Task instructions: Set the pictures aside and return each record below precisely as written.
─── Task input ───
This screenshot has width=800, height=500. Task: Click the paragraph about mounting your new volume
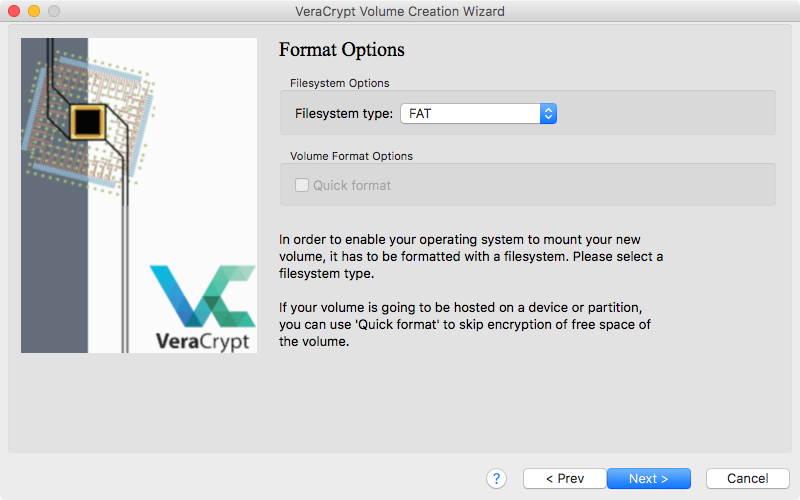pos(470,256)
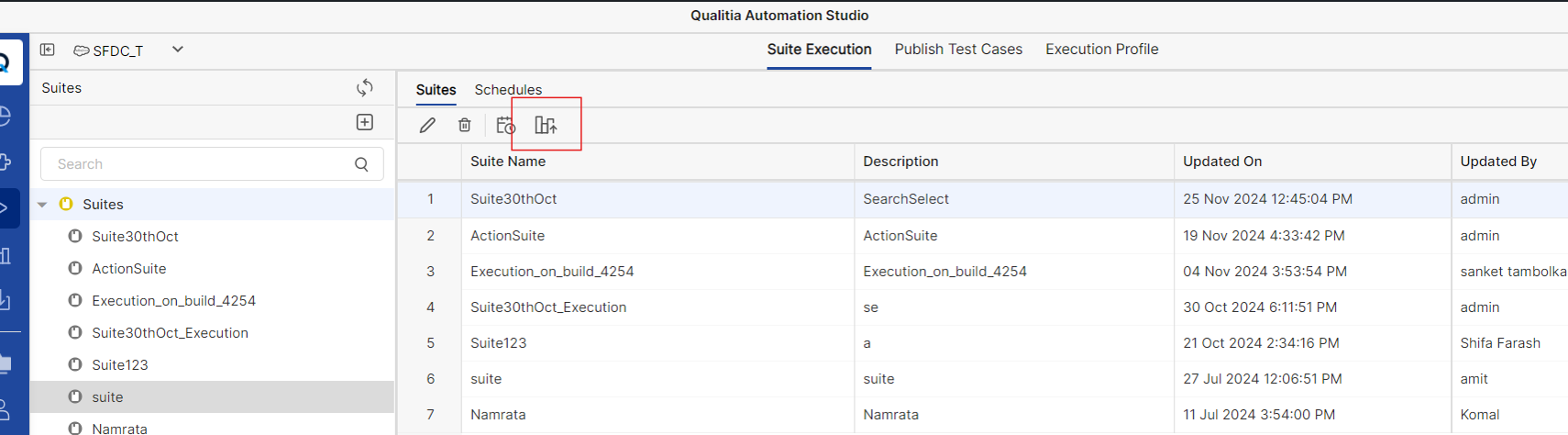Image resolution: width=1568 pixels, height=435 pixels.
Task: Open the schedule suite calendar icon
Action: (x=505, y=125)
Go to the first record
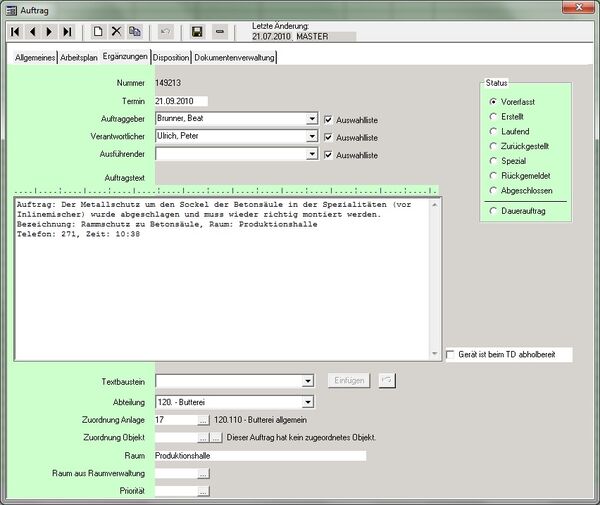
───
Exercise response:
This screenshot has width=800, height=500. Task: Click the paragraph about mounting your new volume
pos(470,256)
Image resolution: width=1568 pixels, height=435 pixels.
Task: Open the schedule suite calendar icon
Action: (x=505, y=125)
Go to the first record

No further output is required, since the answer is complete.